This former brewery, gifted to the arts by Carlton and United in 1986, is the home of Malthouse Theatre – Melbourne’s innovative producer of new Australian work. The building has two theatre spaces: the 500-seat Merlyn theatre and 180-seat Beckett Theatre.

The onsite cafe and bar should take care of all your snacking, dining and drinking needs.

Details

Address
113 Sturt St
Southbank
Melbourne
3006

What’s on

The Orchard

4 out of 5 stars
When French philosopher Roland Barthes coined the term “Death of the author,” favouring each personal interpretation of art over the creator’s intentions, he probably didn’t envision Pony Cam collective’s drive-by shooting of revered Russian playwright, Anton Chekhov.

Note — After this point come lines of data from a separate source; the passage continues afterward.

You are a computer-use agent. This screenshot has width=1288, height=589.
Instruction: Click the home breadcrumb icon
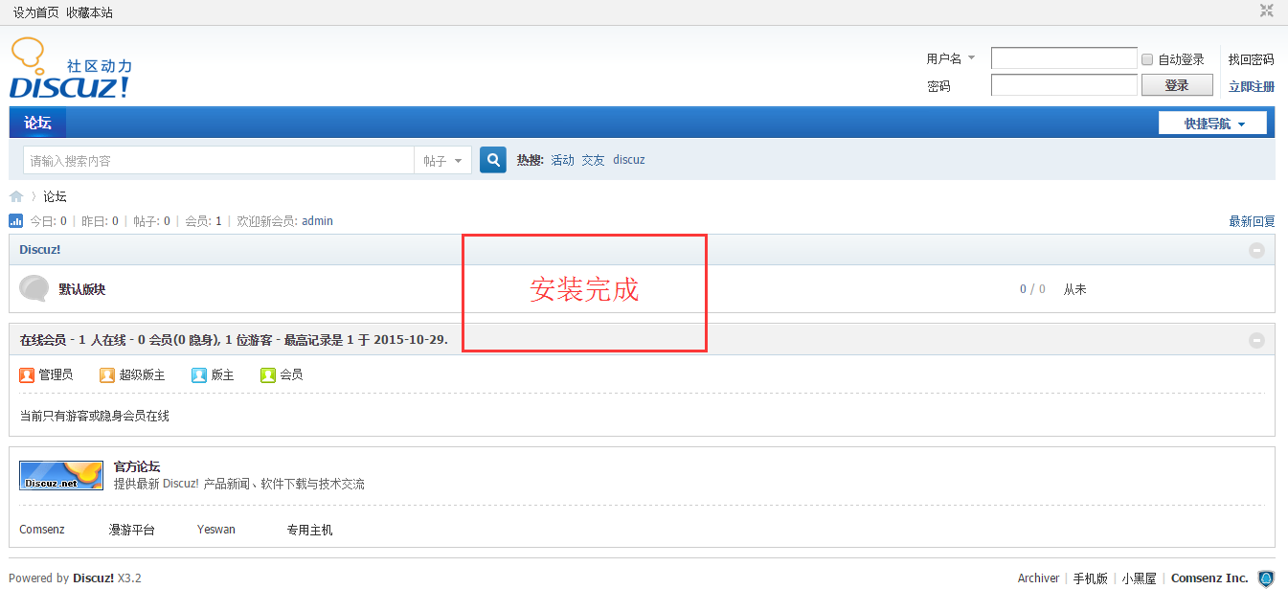coord(16,196)
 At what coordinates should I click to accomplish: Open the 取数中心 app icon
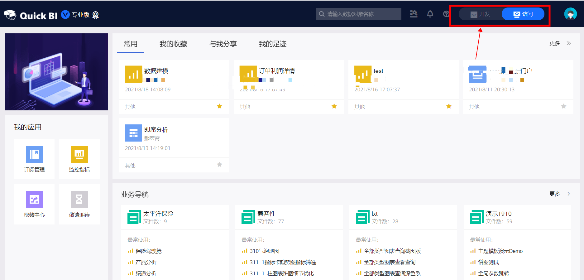tap(34, 199)
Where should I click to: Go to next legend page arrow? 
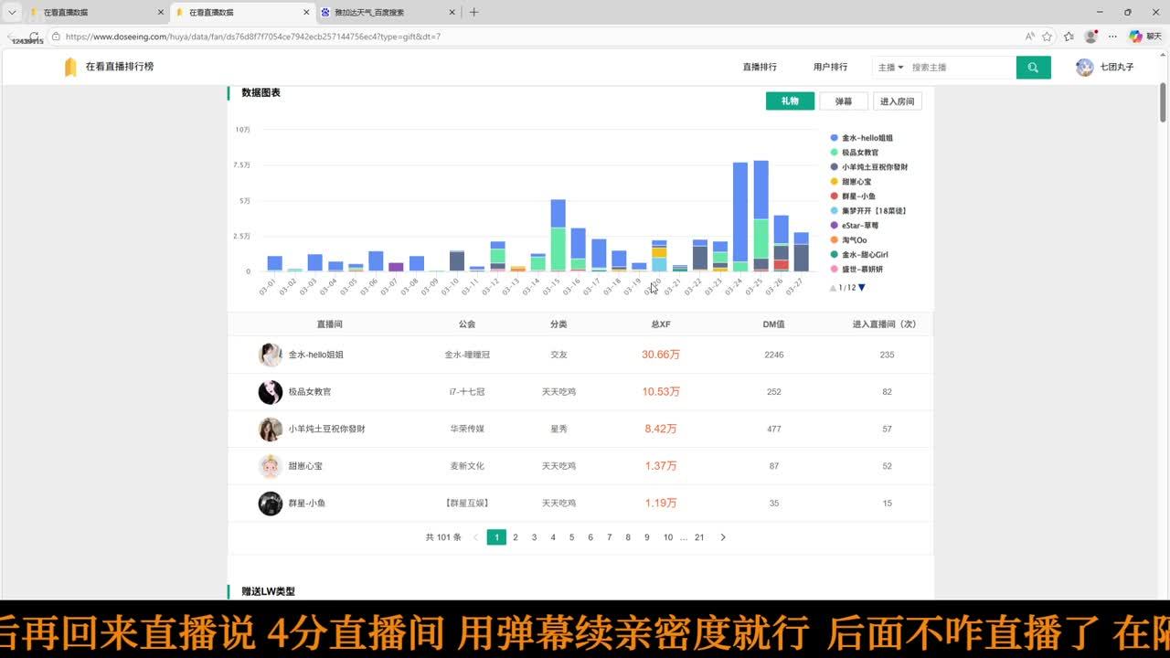(x=861, y=288)
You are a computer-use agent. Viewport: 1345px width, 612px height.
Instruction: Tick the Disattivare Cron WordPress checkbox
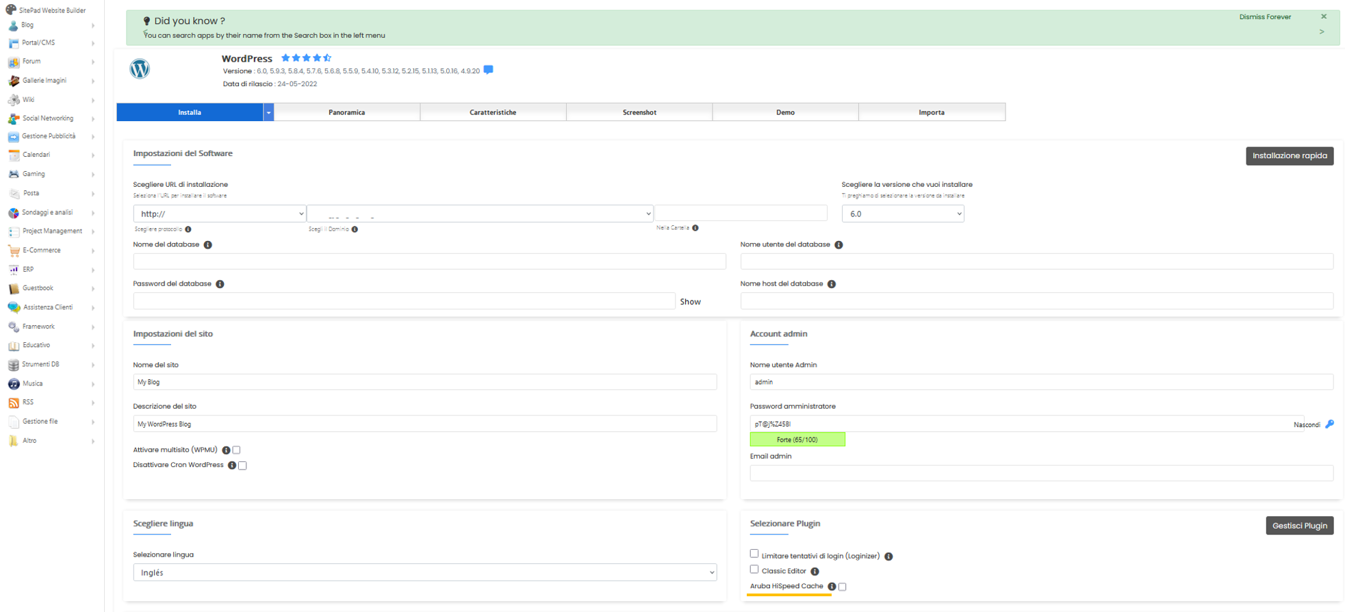coord(242,466)
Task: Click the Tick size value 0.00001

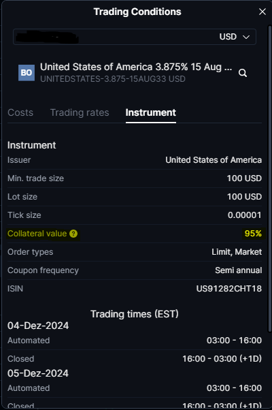Action: (245, 215)
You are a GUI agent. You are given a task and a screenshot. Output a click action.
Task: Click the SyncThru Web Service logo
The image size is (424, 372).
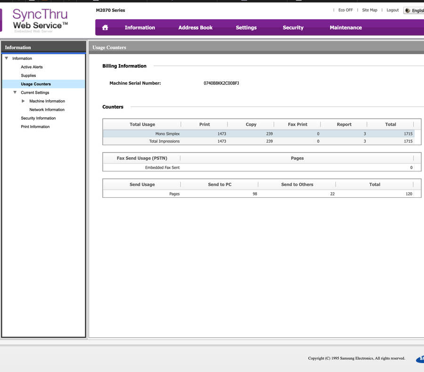coord(40,20)
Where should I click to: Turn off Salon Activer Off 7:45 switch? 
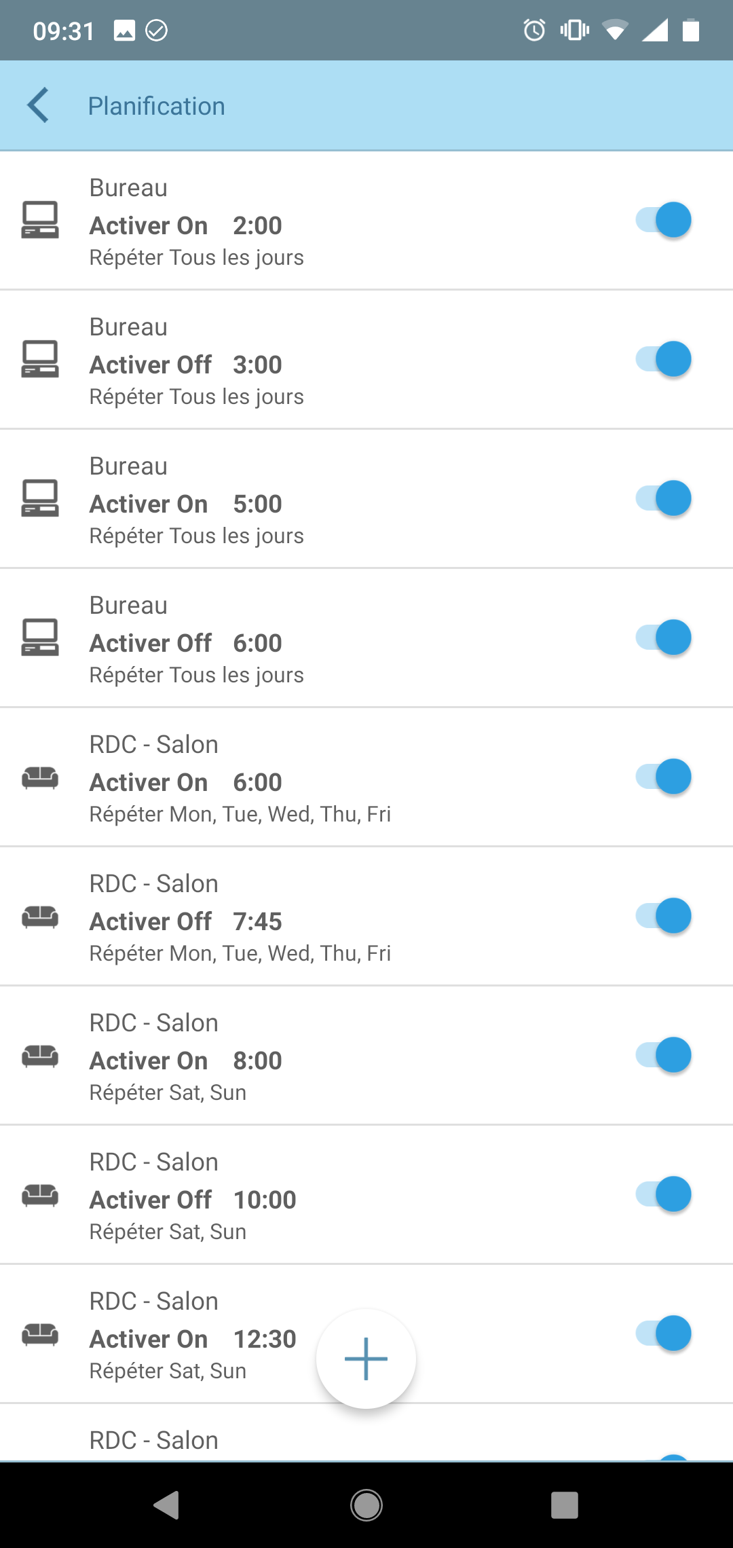(663, 916)
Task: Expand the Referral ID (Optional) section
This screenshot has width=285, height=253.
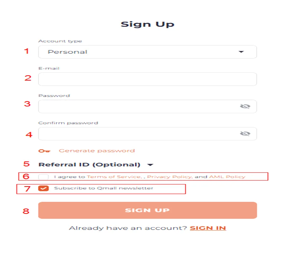Action: [96, 165]

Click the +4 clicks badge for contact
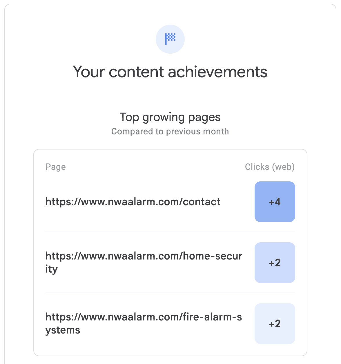275,202
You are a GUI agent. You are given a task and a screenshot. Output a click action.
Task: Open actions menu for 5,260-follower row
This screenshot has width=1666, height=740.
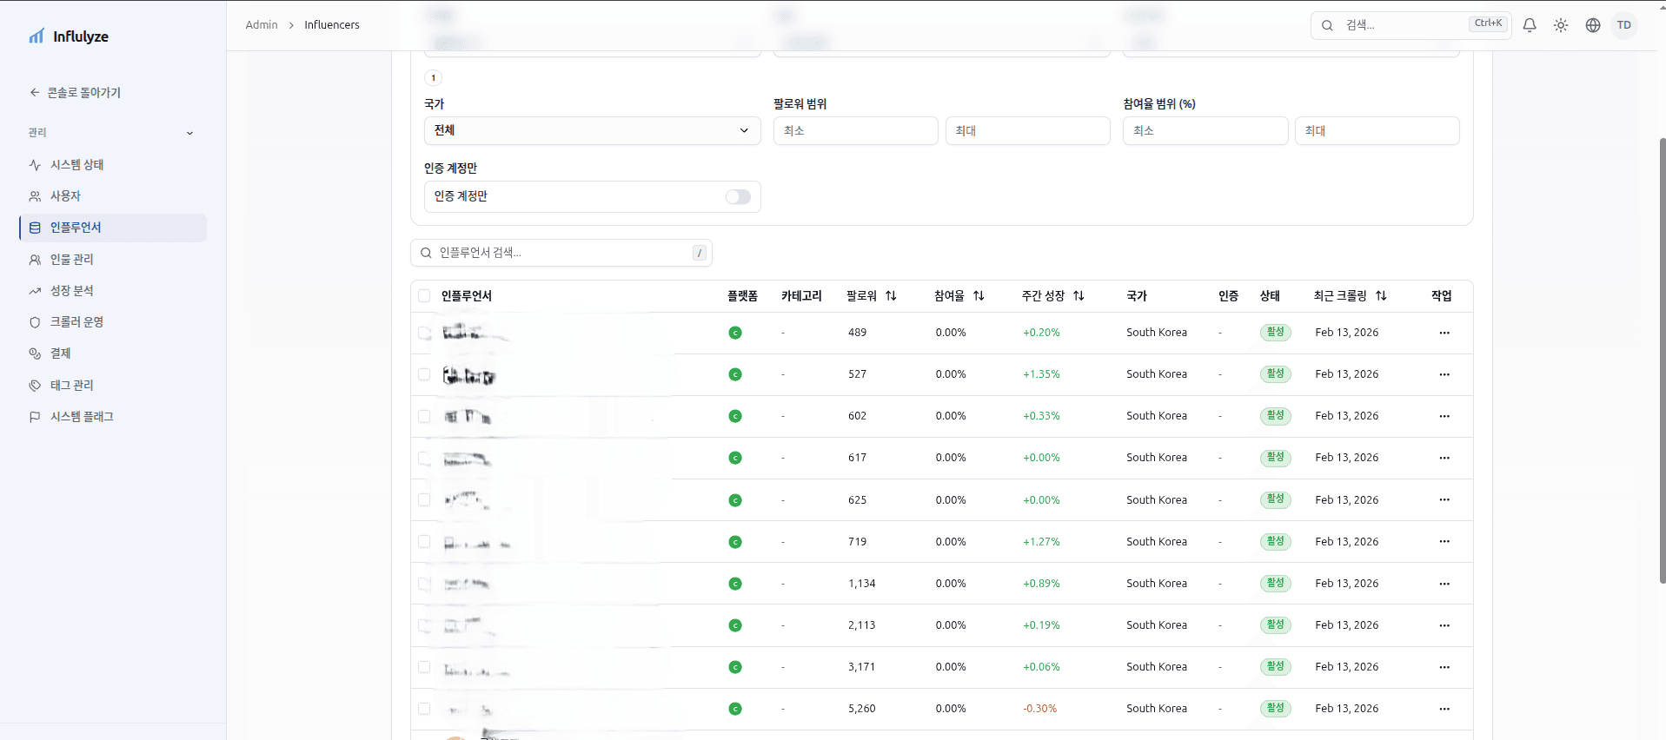pos(1444,709)
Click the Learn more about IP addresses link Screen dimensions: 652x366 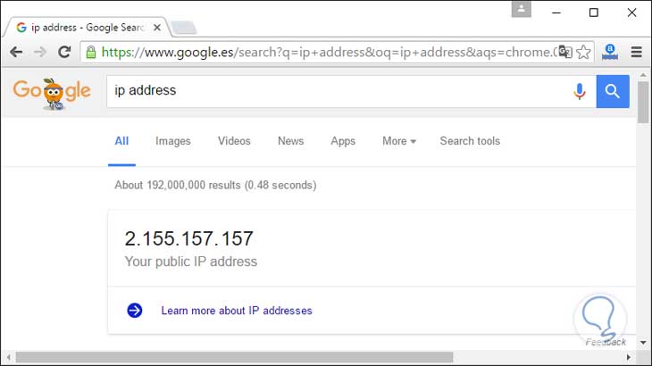click(x=237, y=311)
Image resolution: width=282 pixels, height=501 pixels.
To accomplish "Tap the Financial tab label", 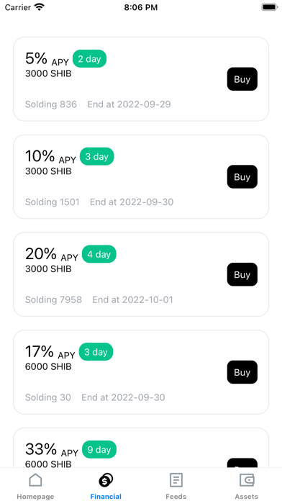I will [x=106, y=497].
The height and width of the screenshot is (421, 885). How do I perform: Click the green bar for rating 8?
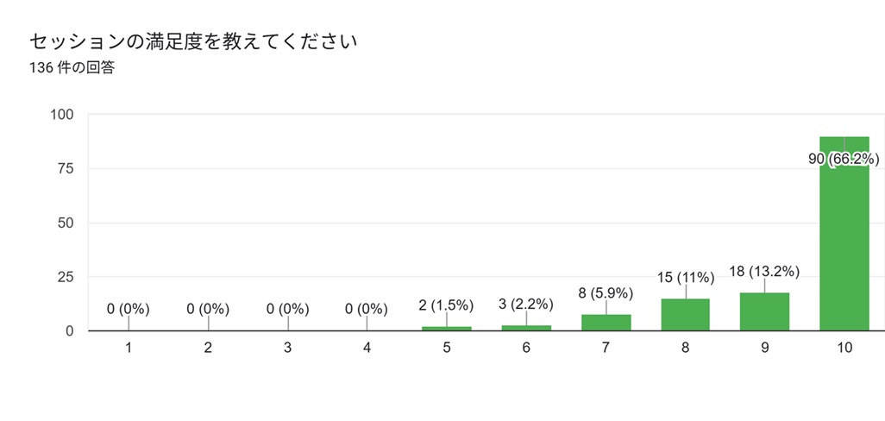coord(685,315)
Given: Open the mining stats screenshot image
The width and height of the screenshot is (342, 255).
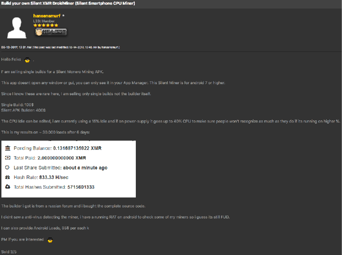Looking at the screenshot, I should tap(69, 169).
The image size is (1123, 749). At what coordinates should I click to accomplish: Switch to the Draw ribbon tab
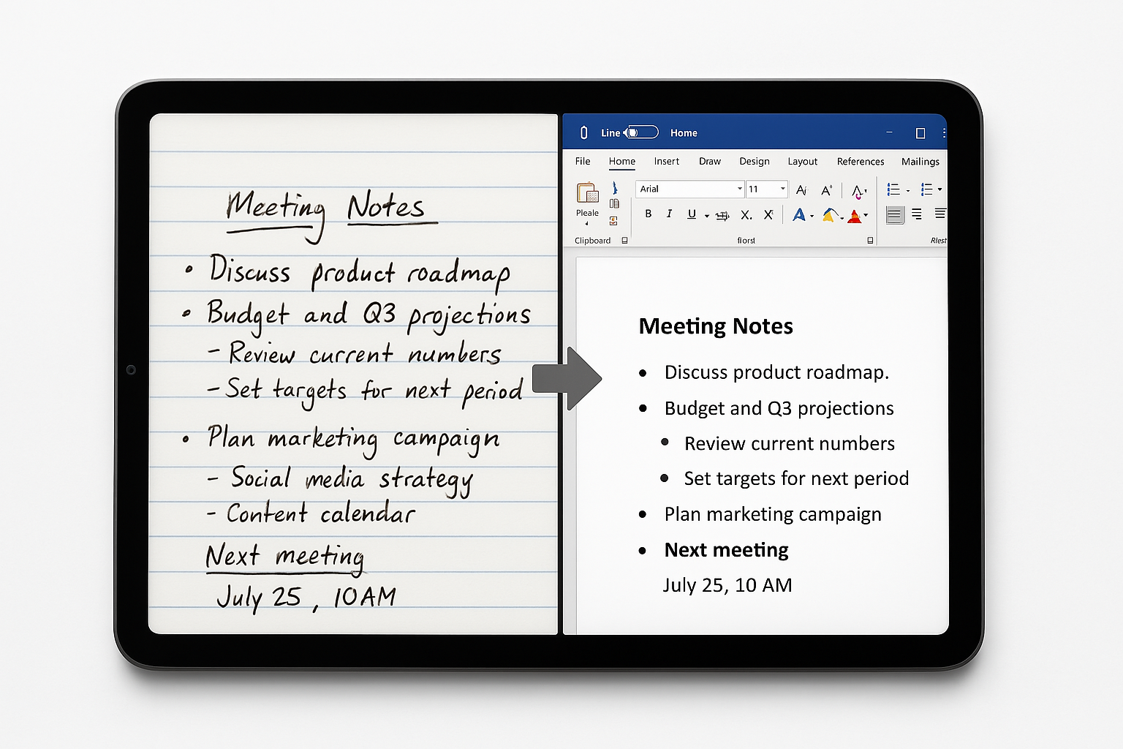click(710, 161)
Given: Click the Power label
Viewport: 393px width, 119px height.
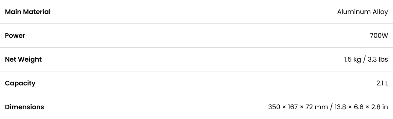Looking at the screenshot, I should 15,36.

But so it is when William Strom, deadpan as you like, strolls onto Malthouse’s Beckett stage as the word ‘foreword’ flashes up on a vast neon lighting bank behind him, glaring like the waning sun sizzling on the horizon.  Outlining a brief synopsis and key characters of The Cherry Orchard, Chekhov’s celebrated final play, Strom then delivers a mic drop par excellence. What we’re about to see, in their irreverent take, The Orchard, does not feature a single line from Chekhov’s weighty text. They’ve chopped it all down. Sure, Strom, Ava Campbell, Claire Bird, Dominic Weintraub and Hugo Williams very loosely inhabit the play’s sprawling story, while also deploying a gaggle of up-for-it audience members recruited in the foyer to help capture the spirit of a roiling society. It focuses on a turn of the 20th-century Russian family of aristocratic nitwits too paralysed with indecision to save their failing sour cherry orchard from bankruptcy. All the while, the middle class are on the rise, with opportunities to climb that ladder as serfdom – aka slavery – fell away, presenting fresh competition for those too used to the silver spoon. Set and costume designer Sophie Woodward’s simple staging places the red-tunicked...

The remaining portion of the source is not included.